The Professionality Myth


Traditional management strategies approach the problem of leading human beings from the viewpoint that people are supposed to be “professional” as soon as they arrive at the workplace.

This assumes that human beings have emotions that can be switched off at will: as soon as a person reaches the workplace he/she is able to completely forget about their private lives, about their out-of-work emotions, about the discord they just had with the taxi driver, about the great evening they just spent with their spouse and become “professional”.

Defining “Professional” Behavior

According to Wikipedia a “professional” is:
A professional does an activity to receive payment for an act (as a profession), which usually requires expertise and carries with it socially significant mores and folkways. That is to say, behaving professionally would indicate that the person's actions remain in accordance with specific rules, written or unwritten, pertaining to behavior, dress, speech, etc. By extension, the adjective professional identifies somebody recognized for expertise or skill in a craft or activity.

Can Professional People Still Have Emotions?

Having read the above definition how do you feel? Are you excited, does your heart skip a beat? Maybe not. And that would be quite natural, the emotional essence of professional behavior is to be neutral, efficient and deliver results.

However: this completely contradicts the way human beings are built. We are sentient, emotional beings who cannot switch off our emotions, we carry them with us wherever we go. Suppressing these emotions and acting “professional” will create a short term effect of seeming neutral and in charge, yet the emotions are still there, under the surface, hi-jacking much of our conscious and unconscious mind.

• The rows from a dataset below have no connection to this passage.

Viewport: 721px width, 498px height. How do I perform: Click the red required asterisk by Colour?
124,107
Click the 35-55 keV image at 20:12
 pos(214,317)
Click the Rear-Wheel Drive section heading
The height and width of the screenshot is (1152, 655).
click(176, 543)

The Holistic Approach To Transformational Leadership Creating Evangelist Teams That Go The Extra Mile

Transformational Leaders are aware that their team members are holistic emotional beings: emotions are always there… what affects you at home you bring to the workplace, what affects you at the workplace you bring home.

Emotions that are not talked about tend to stack up

Most of the emotions we learn to avoid speaking about are negative. It is seen as impolite and unprofessional to talk about that problem with the children at school or that conversation with the spouse that did not go so well.

Thus a person reaches the workplace his/her emotions still fully involved in what just happened and is now expected to negotiate that big deal. The emotions have to be blocked out, but they are still there, taking up considerable mind-capacity in order to manage them.

Holistic Leaders know about this and foster an open communications culture, a culture that allows people to come in and unload some of their out-of-work emotions in a safe way with emotionally mature people who are good listeners. Once they have unburdened themselves to an attentive listener people register a marked improvement of their emotional state, they feel light, energetic and willing to go for the goal full out!

Listening Is Your Best Investment!

Many human beings go through life hardly being noticed by others. They feel like nobody cares, that they are just here to do a job, to be “professional” in order to get the work done and be paid.

We live in a fast paced world with little time and less patience for the individual. This has led to the misconception that there is no real time to listen to a person’s emotions, especially if these may be linked to some negative event!

Yet, listening is an act of healing! The more people know that their manager sees them as a holistic human being with emotions and who truly cares enough to take the time and listen, the more the team will trust the manager and start going that extra mile from the heart…

Article written by: Roger Konopasek
Author, International Speaker, Trainer and Transformational Leadership Catalyst."